Burma
Death, Third of the Four Sights seen by Prince Siddhartha

Burma, Death, Third of the Four Sights seen by Prince Siddhartha, 1890-1910, Burma, wood, pigment, metal, fibre, 90.0 x 38.0 x 48.0 cm (body with crows), 24.0 x 36.0 x 16.0 cm (vulture); Gift of Barrie and Judith Heaven 2010, Art Gallery of South Australia, Adelaide.

This sculpture displays a confronting level of detail only gleaned from first-hand observation of the transformation of a body after death. The bloated extremities, bodily fluids leaking from under the bulging eyes, swollen tongue protruding from the mouth as well as a vulture and crows feasting on the remains are evidence of the process of decay and ultimately dissolution. This was a common sight at cremation grounds and cemeteries in Burma when this work was made around 1900. The unknown artist has gone to great lengths to present a realistic body and has even included tattoos and, at one time, a hairpiece, as shown by the nails along the hairline.

Death was the third sculpture in a set of four, commonly known in Buddhism as the Four Sights, and was once installed in a Burmese monastery setting. Four Sights refers to the defining episode in the life of Prince Siddhartha, when he ventured out beyond the walls of his father’s palace for the first time and saw an old man, a sick man, a corpse and an ascetic, and was filled with revulsion at his luxurious existence.

Four Sights functions as a reminder of Siddhartha’s decision to renounce his father’s kingdom and embark on a spiritual search for inner peace. This journey culminated in his achieving enlightenment at Bodhgaya, northern India, from which moment he became known as the Buddha, or the Fully Awakened One.

One of the key teachings of Buddhism is that an understanding of the reality of death – here graphically depicted – can lead to profound wisdom and peace of mind. Contemplation on the impermanence of the body became an increasingly popular subject in Southeast Asia during the nineteenth century.

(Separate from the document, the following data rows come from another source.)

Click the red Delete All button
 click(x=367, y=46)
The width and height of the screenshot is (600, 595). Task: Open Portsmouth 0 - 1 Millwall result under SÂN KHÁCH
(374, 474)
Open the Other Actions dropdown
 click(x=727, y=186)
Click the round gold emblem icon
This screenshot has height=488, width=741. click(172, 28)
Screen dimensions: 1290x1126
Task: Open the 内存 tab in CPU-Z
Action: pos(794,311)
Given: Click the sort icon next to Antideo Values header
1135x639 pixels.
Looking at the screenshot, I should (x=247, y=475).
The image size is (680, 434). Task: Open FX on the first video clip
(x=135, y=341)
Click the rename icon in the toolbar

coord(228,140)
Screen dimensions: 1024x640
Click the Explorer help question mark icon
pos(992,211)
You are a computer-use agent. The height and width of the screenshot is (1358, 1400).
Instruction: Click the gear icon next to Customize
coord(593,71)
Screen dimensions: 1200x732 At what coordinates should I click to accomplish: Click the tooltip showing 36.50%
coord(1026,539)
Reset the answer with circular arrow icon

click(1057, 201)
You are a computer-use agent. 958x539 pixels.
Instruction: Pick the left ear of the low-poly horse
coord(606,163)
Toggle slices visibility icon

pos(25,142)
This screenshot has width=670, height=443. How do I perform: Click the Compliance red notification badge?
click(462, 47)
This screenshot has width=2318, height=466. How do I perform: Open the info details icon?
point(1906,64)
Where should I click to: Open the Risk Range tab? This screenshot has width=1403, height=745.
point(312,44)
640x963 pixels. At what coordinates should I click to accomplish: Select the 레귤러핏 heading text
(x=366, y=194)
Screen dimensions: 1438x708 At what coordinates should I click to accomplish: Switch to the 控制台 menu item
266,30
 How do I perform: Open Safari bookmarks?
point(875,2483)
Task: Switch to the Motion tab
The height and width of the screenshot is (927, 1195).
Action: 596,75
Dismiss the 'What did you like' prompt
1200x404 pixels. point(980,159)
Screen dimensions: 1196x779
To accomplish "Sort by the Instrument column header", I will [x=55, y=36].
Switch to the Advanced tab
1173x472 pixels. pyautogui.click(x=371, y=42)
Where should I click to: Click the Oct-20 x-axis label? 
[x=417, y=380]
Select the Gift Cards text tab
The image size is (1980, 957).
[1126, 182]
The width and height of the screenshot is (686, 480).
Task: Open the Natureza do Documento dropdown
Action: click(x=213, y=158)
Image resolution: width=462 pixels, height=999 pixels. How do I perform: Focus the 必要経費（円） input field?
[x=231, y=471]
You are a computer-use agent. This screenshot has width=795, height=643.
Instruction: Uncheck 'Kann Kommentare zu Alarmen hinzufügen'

It appears in temple mural paintings, cloth banners and manuscript illustrations as well as in sculptures. It is possible that the subject developed in monastery art as a substitute for actual graveyard contemplations at a time of changing mortuary practices. Cemeteries were once very unpleasant places littered with the remains of rotting corpses after secondary burial or wood-pyre cremation – places fit for scavengers like vultures and crows or for monks’ meditations on the transience of bodily life.